The last month has been the toughest of my life. Plenty of tears, sleepless nights, more tears due to lack of sleep, and simply struggling to cope with caring for/ supporting my DH.

I just wondered where else you go for support for you? I've tried to find an online forum for families/partners of people with depression/ addiction, and whilst I've found lots of useful information sheets etc, I can't seem to find a specific (UK based) online community. Obviously there is this part of mumsnet, but I just wondered if there was something a bit more specific?
Big hugs to all

Wordsmith · 06/06/2018 10:48

HI all. Haven't posted here for a while but today is not a good day. Just had a call from DH who has been back at work for a few weeks now after extended stress-related leave. He's had an email from his line manager that doesn't require him to do anything but is petty and completely inconsequential. Yet still DH is getting wound up about it. He cannot let anything slide over him, he is totally focused on how this guy is incompetent and out to get him. DH did have a couple of counselling sessions which seemed to really help him understand how he could control these emotions but he seems to think that 2 sessions were enough. Obviously not. I don't know whether it would be easier for him just to hand in his notice and cope with the financial shitstorm, or carry on the way it is. I am just so busy with my work and I cannot concentrate at all.

OP posts:
ILoveChillies · 06/06/2018 16:16

Hi I’m another struggling partner.

My DH has got OCD/anxiety which causes depression. He had to give up his job last year after 12 months off sick so has not worked for over 2 years. He had a high paying job so it’s been a struggle just living on my salary. I have also had to take time off unpaid as he reached such a state that he couldn’t look after himself at all.

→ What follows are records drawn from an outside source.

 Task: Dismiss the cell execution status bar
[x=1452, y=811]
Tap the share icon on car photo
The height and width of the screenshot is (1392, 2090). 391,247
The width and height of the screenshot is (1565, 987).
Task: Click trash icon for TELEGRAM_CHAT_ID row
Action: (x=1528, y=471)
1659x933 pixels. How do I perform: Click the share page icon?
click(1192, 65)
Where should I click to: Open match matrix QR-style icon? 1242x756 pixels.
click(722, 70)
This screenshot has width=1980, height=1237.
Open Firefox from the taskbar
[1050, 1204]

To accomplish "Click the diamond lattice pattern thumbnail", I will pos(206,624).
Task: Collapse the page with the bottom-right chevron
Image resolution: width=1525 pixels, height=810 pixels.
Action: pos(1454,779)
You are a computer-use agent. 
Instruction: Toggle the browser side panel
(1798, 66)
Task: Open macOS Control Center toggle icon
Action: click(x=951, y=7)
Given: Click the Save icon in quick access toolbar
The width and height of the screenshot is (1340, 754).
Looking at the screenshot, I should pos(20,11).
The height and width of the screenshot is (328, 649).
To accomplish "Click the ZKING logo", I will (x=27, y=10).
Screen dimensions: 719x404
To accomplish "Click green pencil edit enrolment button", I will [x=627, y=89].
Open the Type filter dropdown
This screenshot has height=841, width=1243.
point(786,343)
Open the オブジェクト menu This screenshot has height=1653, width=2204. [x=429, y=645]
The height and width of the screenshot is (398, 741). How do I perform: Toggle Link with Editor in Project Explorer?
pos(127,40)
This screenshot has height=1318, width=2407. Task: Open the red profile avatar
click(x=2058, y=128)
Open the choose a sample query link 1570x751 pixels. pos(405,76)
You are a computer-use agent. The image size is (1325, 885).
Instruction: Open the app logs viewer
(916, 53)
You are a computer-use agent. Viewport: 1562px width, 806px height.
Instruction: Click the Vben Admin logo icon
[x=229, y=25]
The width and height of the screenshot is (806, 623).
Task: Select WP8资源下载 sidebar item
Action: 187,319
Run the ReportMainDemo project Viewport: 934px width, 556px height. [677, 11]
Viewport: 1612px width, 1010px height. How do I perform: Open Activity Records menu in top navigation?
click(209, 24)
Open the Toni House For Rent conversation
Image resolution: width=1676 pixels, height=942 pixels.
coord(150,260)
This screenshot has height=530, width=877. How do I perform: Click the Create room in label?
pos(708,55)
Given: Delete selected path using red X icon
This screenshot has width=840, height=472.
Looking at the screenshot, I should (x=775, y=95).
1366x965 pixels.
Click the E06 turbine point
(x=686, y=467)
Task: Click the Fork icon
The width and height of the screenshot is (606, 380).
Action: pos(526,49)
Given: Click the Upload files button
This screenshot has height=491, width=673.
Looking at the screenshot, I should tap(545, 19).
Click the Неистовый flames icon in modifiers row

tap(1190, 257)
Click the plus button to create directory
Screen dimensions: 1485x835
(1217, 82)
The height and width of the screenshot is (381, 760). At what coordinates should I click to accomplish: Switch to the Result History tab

6 months on and things have improved, however he is still very dependent on me. I need to go back to work within the next few weeks as we have completely ran out of money now. I don’t know how he will cope without me around. I am frightened that he will regress and just stay in bed all day.

He has got a car on finance. I asked him to ask for a payment break to help us out financially and it transpires that we can hand it back now with no further obligation. This is good as his credit record will remain intact with no arrears. He knows it makes sense and he has been proactive in making the calls and going to see the dealership. But he is so gutted and says it will make him isolated at home with no car. We still have my car and I’ve said I don’t mind taking buses etc whenever he needs it, but it’s still upsetting. I hope this doesn’t set him back.

I just feel so frustrated that he is still holding on to his OCD behaviours. are increasingly causing him REAL problems. He’s had lots of therapy now and has been told repeatedly what to do, but then still says he doesn’t know what to do...He does know, he just doesn’t want to confront the fear. Even though he’s almost lost everything already.